### 要做的事
A. 把目标检测训练教程里从“当前的文件夹结构应该是这样的：”到“评估模型期间生成的所有文件。”之间的内容原样输出，头尾这两处也要包括在内。
B. 目标检测训练教程里“下面给出各个文件夹的说明”后面讲到了几个主文件夹，把它们的名字都列出来，Train和Test不算。

### 提供的文字
^^^^^^^^^^^^^^^^

4 训练目标检测模型

4.1 文件结构搭建

当前的文件夹结构应该是这样的：

下面需要将文件的树结构变为如下样式：

首先在目录下新建一个名为“workspace”的文件夹，该文件夹下面可以新建多个针对不同训练数据集的训练任务，例如training_demo1，training_demo3。

下面给出各个文件夹的说明：

annotations：存储*.csv和*.record格式的数据集的标注文件；
exported-models：存储模型的保存文件；
Images：存储数据集的图片以及标注后的*.xml文件：
- Train：训练数据集的图片以及对应的*.xml文件；
- Test：测试数据集的图片以及对应的*.xml文件；
models：这个文件夹将包含每个训练任务的子文件夹。每个子文件夹将包含训练管道配置文件*.config，以及在训练和评估模型期间生成的所有文件。
pre-trained-models：这个文件夹将包含下载的预训练模型，这些模型将作为我们训练工作的起始检查点。

实现建立文件结构的python程序

#!/usr/bin/env python
# author:AnFany
# datetime:2020/12/14 16:12

# 建立文件夹框架

MainFolder = r'E:\odapi_gwt\models\workspace\training_demo_RiverFloatage'

FolderDict = {'annotations': 1,
              'exported-models': 1,
              'images': ['test', 'train'],
              'models':1,
              'pre-trained-models': 1}

import os

def build_folder(mp=MainFolder, fd=FolderDict):
    for dd in fd:
        alpath = '%s/%s' % (mp, dd)
        if os.path.exists(alpath):
            print('文件夹%s已经存在' % dd)
            pass
        else:
            if fd[dd] == 1:
                os.mkdir(alpath)
            else:
                for df in fd[dd]:
                    path = '%s/%s' % (alpath, df)
                    os.makedirs(path)
    return print('创建完毕')
build_folder()

4.2 准备数据集

4.2.1 数据标注

4.2.1.1 安装LabelImg

pip方式安装(建议)，激活虚拟环境，执行命令

激活环境，cd进入图片存放的路径，然后运行labelImg即可。

^^^^^^^^^^^^^^^^

### 提供的资料
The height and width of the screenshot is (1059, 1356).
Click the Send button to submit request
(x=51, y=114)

^^^^^^^^^^^^^^^^

### 结果
A.
当前的文件夹结构应该是这样的：

下面需要将文件的树结构变为如下样式：

首先在目录下新建一个名为“workspace”的文件夹，该文件夹下面可以新建多个针对不同训练数据集的训练任务，例如training_demo1，training_demo3。

下面给出各个文件夹的说明：

annotations：存储*.csv和*.record格式的数据集的标注文件；
exported-models：存储模型的保存文件；
Images：存储数据集的图片以及标注后的*.xml文件：
- Train：训练数据集的图片以及对应的*.xml文件；
- Test：测试数据集的图片以及对应的*.xml文件；
models：这个文件夹将包含每个训练任务的子文件夹。每个子文件夹将包含训练管道配置文件*.config，以及在训练和评估模型期间生成的所有文件。

B. annotations、exported-models、Images、models、pre-trained-models